Why not Jenkins' hashing?

The search time of Jenkins' hashing might become unacceptably long

for extraordinary large label sets.

It is generally not linear time, making it hardly appropiate for the

default pass pipeline. That's not just a question of very large label

sets -- it happens even with much smaller sets in the area of 100+

elements.

Why CHM?

CHM is extraordinarily fast at generating the extra table with a

runtime of O(1).

Probalistic O(n), not O(1).

Why not CHM?

CHM needs extra table space of 2.09 * n elements; this is larger

compared to Jenkins' method.

This is misleading. It requires 2 * n elements for the construction

using two independent hash functions, it is ~1.24 * n elments for the

construction using three independent hash functions.

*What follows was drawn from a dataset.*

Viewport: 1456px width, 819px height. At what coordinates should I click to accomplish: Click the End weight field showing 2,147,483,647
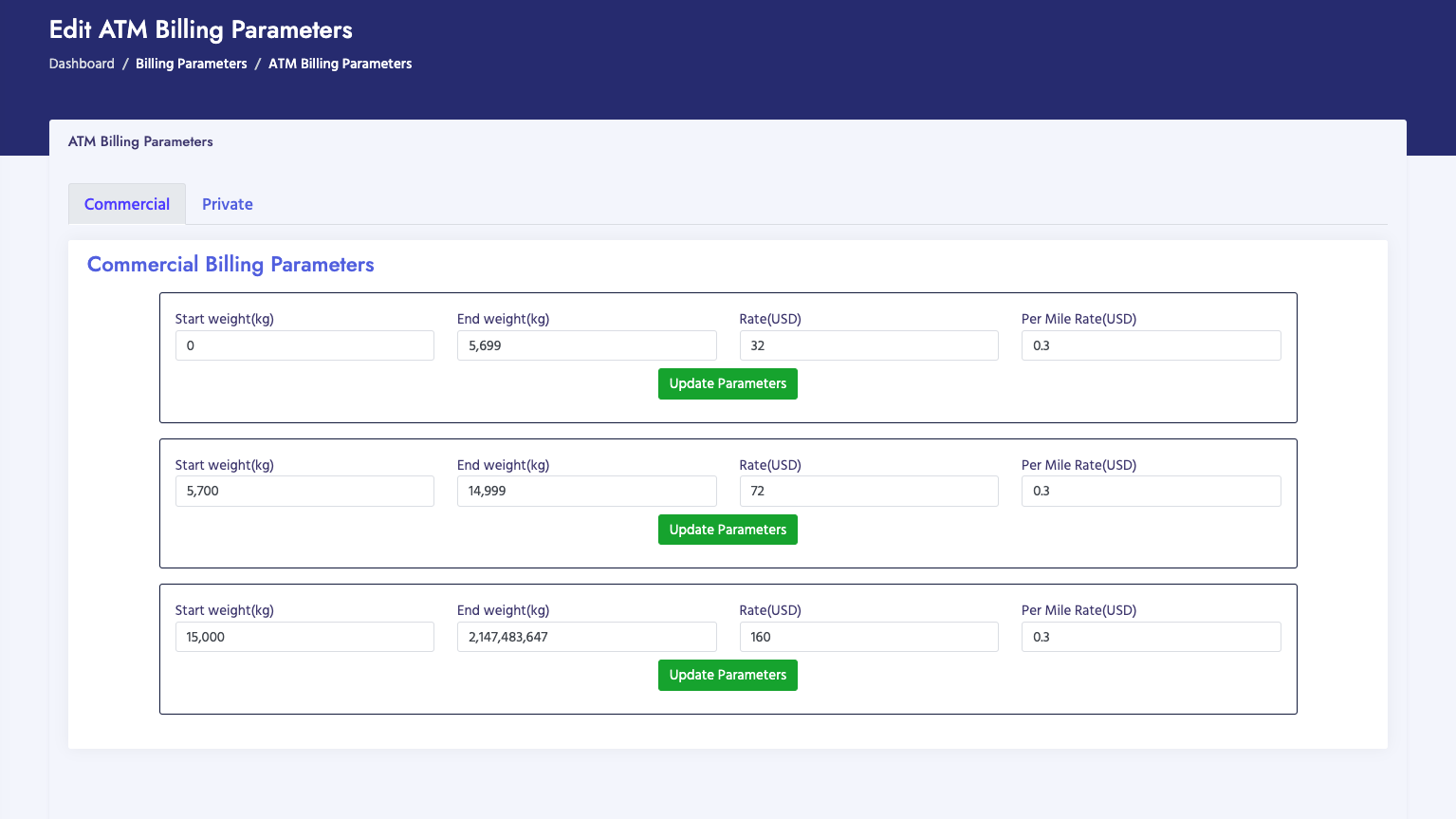586,637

CHM (in the implementation of cmph-2.0) is much more complicated

than the code of Jenkins' hashing:

h1 = f1(x) % N;

h2 = f2(x) % N;

if (h1 == h2 && ++h2 >= N) h2 = 0;

h = (Table[h1] + Table[h2]) % n;

The third line is strange -- that's normally just rejected during graph

construction. As such the normal output is:

table[M] = { ... }

h1 = f1(x) % M;

h2 = f2(x) % M;

return (table[h1] + table[h2]) % N;

with M and N being compile-time constants. As such, the modulo

operations will be replaced by two multiplications. Note that the two

table accesses are independent and parallizable.

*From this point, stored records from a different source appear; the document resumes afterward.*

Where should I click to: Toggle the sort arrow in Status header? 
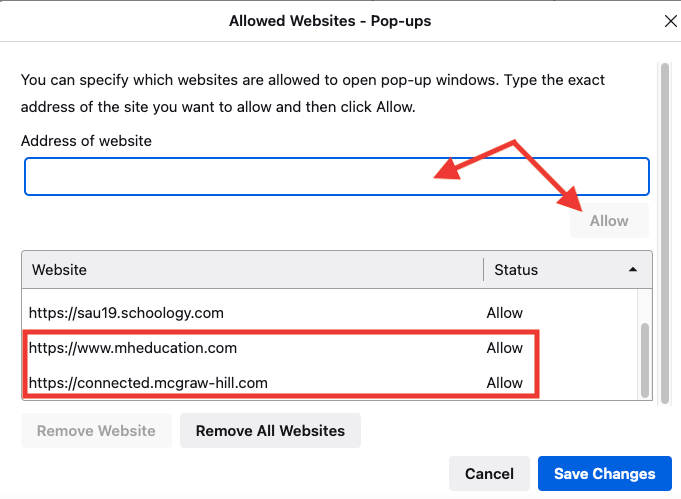(632, 270)

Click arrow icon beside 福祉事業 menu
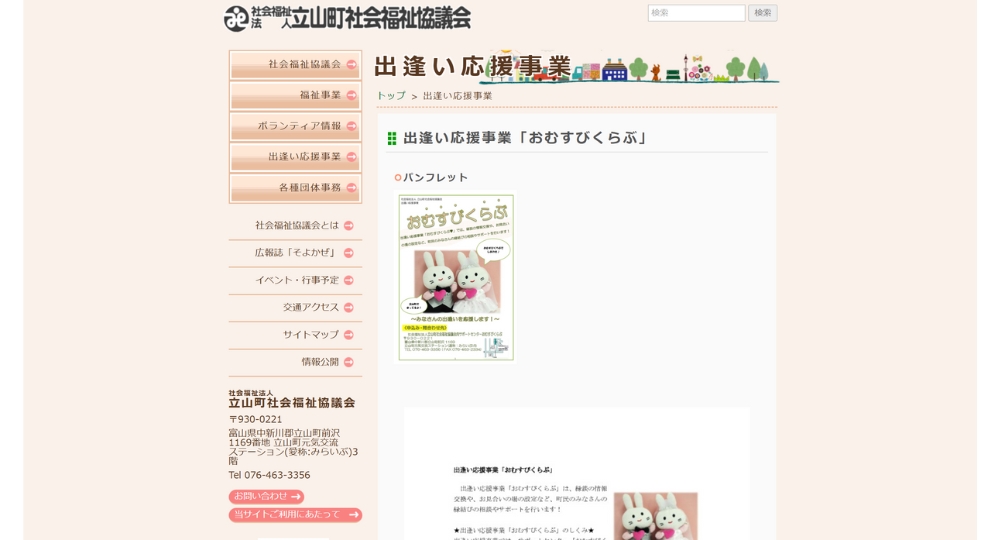351,96
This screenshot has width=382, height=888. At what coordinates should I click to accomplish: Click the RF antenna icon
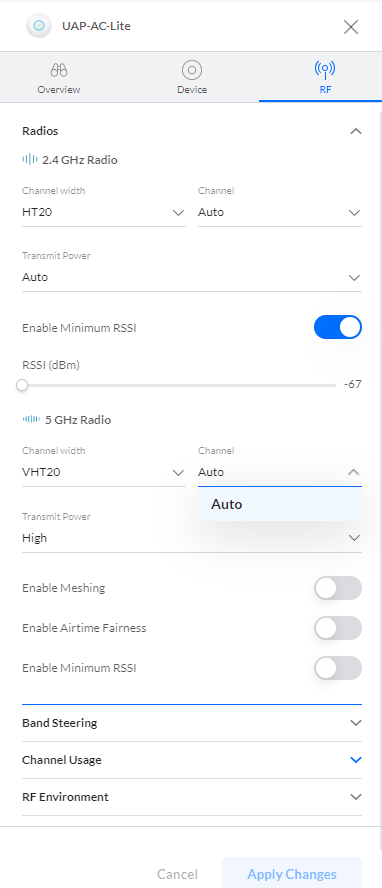(325, 70)
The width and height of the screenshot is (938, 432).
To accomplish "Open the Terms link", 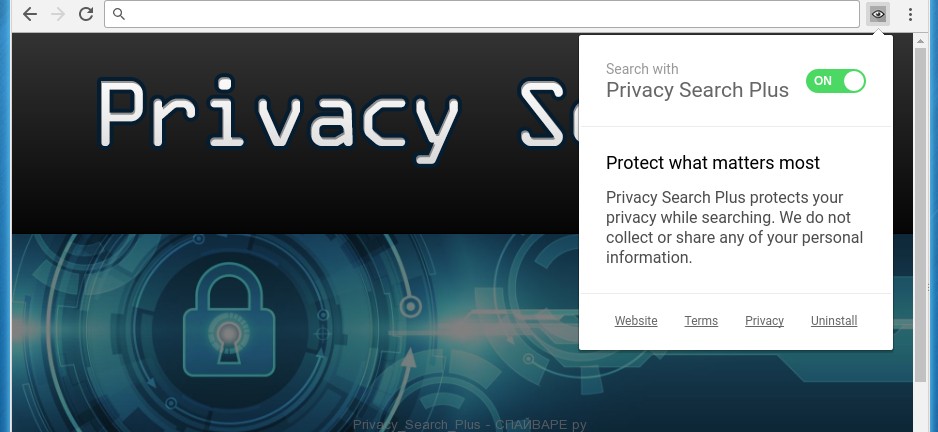I will [x=701, y=321].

The third alternative is BPZ, which would give a hash function like:

h1 = f1(x) % M;

h2 = f2(x) % M;

idx = (g[h1] + g[h2]) % 2

return idx == 0 ? h1 : h2;

The table load is a bit load here. This version would require 2 bit/key

for a perfect hash function. Bit load tends to be somewhat messier

though, so this is less attractive.

Joerg